In the entries below, find the line with "The height and width of the screenshot is (896, 1342)." and the line with "Given: Tick the SEZL stock checkbox". Return those two lines and all lines between them, exactly.
· · · · ·
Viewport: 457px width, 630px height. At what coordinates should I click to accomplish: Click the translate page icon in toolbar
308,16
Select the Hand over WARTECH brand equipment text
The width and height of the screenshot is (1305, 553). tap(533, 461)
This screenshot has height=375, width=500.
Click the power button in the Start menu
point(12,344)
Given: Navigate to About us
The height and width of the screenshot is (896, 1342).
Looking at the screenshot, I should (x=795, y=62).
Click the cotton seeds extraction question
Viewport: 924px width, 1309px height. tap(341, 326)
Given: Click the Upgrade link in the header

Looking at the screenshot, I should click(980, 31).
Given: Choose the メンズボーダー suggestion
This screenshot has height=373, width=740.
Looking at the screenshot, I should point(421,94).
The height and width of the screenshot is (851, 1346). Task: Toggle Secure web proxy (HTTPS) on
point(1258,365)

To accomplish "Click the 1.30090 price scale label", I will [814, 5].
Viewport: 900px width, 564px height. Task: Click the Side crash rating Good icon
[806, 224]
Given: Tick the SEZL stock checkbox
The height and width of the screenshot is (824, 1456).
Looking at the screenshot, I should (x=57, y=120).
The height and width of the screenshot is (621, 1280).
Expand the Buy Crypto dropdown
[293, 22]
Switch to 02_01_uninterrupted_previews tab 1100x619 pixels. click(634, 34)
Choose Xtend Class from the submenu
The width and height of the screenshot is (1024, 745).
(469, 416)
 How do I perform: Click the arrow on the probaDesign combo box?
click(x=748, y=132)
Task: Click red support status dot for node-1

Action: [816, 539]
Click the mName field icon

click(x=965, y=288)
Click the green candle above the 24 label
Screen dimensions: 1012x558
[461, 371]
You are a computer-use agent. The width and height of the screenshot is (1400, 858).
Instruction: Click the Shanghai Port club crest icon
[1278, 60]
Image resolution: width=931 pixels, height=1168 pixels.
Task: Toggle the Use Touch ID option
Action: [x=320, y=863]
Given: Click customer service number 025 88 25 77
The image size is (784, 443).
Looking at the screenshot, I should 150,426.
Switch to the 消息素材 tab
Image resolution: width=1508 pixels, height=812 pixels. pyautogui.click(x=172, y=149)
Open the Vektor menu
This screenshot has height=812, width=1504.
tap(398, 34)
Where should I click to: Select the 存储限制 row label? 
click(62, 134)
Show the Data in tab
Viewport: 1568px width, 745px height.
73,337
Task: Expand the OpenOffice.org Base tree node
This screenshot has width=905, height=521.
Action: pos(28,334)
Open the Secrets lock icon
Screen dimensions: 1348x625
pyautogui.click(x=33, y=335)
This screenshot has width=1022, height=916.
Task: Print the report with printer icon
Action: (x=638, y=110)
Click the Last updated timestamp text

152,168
· · · · ·
**Written solution**:
The height and width of the screenshot is (896, 1342).
Looking at the screenshot, I should (x=795, y=62).
Click the cotton seeds extraction question
Viewport: 924px width, 1309px height. tap(341, 326)
Given: Click the Upgrade link in the header

Looking at the screenshot, I should click(980, 31).
Given: Choose the メンズボーダー suggestion
This screenshot has height=373, width=740.
Looking at the screenshot, I should point(421,94).
The height and width of the screenshot is (851, 1346). Task: Toggle Secure web proxy (HTTPS) on
point(1258,365)

To accomplish "Click the 1.30090 price scale label", I will [814, 5].
Viewport: 900px width, 564px height. Task: Click the Side crash rating Good icon
[806, 224]
Given: Tick the SEZL stock checkbox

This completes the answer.